DATA FOR PROCESSING —
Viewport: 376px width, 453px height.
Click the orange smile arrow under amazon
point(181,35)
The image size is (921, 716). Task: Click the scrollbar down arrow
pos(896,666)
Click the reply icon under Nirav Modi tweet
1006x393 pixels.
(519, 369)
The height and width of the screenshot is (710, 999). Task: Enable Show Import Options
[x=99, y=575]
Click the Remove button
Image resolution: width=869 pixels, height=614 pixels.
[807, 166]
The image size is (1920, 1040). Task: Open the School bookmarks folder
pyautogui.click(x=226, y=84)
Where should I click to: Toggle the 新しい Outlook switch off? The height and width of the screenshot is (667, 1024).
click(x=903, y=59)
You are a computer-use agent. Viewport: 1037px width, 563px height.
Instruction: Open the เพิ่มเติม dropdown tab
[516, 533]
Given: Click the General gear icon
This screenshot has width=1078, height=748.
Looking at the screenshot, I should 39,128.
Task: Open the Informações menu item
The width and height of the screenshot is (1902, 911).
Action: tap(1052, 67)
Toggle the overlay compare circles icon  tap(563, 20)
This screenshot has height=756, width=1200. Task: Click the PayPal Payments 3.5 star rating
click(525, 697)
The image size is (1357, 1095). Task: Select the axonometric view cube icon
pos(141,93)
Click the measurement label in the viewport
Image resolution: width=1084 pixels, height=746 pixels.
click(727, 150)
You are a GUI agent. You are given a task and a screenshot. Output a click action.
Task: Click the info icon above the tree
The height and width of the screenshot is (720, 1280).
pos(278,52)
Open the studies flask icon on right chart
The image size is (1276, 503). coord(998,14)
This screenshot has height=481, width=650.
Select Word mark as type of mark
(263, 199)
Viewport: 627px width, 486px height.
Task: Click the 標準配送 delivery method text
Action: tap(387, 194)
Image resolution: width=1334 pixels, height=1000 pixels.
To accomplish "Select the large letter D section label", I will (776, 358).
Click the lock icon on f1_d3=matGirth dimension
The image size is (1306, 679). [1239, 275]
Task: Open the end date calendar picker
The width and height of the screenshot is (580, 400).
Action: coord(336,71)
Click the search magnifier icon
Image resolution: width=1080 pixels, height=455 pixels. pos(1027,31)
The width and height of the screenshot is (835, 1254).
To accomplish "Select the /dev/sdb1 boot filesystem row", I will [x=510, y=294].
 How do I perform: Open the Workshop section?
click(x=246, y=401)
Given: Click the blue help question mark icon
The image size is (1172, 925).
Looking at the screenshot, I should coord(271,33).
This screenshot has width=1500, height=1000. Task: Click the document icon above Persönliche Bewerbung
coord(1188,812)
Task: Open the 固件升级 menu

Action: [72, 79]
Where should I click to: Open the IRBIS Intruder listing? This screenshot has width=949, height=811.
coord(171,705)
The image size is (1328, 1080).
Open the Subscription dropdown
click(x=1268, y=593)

TASK DIRECTIONS — The answer is the run of lines above from the line containing "Toggle the overlay" through the line containing "Image resolution: width=1334", copied exactly and alone.

ANSWER TO THIS PROBLEM —
Toggle the overlay compare circles icon  tap(563, 20)
This screenshot has height=756, width=1200. Task: Click the PayPal Payments 3.5 star rating
click(525, 697)
The image size is (1357, 1095). Task: Select the axonometric view cube icon
pos(141,93)
Click the measurement label in the viewport
Image resolution: width=1084 pixels, height=746 pixels.
click(727, 150)
You are a GUI agent. You are given a task and a screenshot. Output a click action.
Task: Click the info icon above the tree
The height and width of the screenshot is (720, 1280).
pos(278,52)
Open the studies flask icon on right chart
The image size is (1276, 503). coord(998,14)
This screenshot has height=481, width=650.
Select Word mark as type of mark
(263, 199)
Viewport: 627px width, 486px height.
Task: Click the 標準配送 delivery method text
Action: tap(387, 194)
Image resolution: width=1334 pixels, height=1000 pixels.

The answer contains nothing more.